The survivor Asad spoke with gave a report on what he claims happened within Kufra after the battle:I hid myself in the palm orchards waiting for a chance to make my way through the Italian lines; and all through the night I could hear the screams of the women as they were being raped by the Italian soldiers and Eritrean askaris. On the following day an old woman came to my hiding place and brought me water and bread. She told me that the Italian general had assembled all the surviving people before the tomb of Sayyid Muhammad al-Mahdi; and before their eyes he tore a copy of the Koran into pieces, threw it to the ground and set his boot upon it, shouting, "Let your beduin prophet help you now, if he can!" And then he ordered the palm trees of the oasis to be cut down and the wells destroyed and all the books of Sayyid Ahmad's library burned. And on the next day he commanded that some of our elders and ulama [scholars] be taken up in an aeroplane - and they were hurled out of the plane high above the ground to be smashed to death...And all through the second night I heard from my hiding place the cries of our women and the laughter of the soldiers, and their rifle shots...

== Aftermath ==
The taking of Kufra broke Sanussi power in Libya. Graziani organized a major Italian compound and base of operations in the city, and used it to further Italian control in southern Libya.
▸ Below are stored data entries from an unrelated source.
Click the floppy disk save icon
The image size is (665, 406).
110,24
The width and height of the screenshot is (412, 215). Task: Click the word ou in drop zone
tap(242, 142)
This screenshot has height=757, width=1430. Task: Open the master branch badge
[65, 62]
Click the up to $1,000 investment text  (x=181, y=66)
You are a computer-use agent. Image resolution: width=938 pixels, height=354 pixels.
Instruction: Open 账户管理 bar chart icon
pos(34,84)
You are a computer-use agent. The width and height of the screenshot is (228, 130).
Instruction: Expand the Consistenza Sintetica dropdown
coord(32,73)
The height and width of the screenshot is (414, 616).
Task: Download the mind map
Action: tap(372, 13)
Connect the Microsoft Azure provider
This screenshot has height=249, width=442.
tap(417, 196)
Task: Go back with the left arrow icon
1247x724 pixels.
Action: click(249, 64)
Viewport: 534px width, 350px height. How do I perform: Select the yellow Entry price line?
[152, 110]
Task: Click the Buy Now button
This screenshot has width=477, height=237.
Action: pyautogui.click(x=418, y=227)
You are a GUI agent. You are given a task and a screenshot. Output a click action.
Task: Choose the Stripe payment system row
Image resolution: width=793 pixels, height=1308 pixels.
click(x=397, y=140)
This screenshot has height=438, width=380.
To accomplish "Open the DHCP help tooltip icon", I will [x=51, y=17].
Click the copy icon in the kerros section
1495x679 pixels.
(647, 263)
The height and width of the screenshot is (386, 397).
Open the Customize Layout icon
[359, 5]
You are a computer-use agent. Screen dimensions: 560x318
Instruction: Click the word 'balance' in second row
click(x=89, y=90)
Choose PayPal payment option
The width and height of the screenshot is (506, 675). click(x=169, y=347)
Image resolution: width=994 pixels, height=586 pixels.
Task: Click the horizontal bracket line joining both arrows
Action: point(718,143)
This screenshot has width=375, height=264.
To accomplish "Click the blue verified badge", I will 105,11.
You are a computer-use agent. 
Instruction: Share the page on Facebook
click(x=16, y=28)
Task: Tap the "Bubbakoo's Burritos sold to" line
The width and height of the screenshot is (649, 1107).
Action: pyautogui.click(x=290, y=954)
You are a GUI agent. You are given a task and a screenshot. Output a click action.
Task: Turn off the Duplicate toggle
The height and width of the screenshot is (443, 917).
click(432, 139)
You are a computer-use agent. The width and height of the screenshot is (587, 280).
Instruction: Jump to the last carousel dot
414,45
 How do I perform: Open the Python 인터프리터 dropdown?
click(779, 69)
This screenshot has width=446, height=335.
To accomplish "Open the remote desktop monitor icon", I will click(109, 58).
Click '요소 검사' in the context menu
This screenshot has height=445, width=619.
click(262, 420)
Omar Mukhtar, the leader of the rebellion, would be captured during the battle of Uadi Bu Taga and would be hanged by Italian forces in September of that same year. Graziani later boasted that the Battle of Kufra was "the greatest operation ever accomplished in the Sahara", and one which stunned Italy's British and French neighbors. For the Italians, it was a major morale boost, as it meant that, after fighting a war for nearly twenty years, they were at last masters of the country.

Kufra remained an Italian stronghold in Libya until its capture by British and Free French forces in World War II.

== In popular culture ==
The battle is portrayed in the Libyan-funded film Lion of the Desert, with Oliver Reed playing the role of Graziani.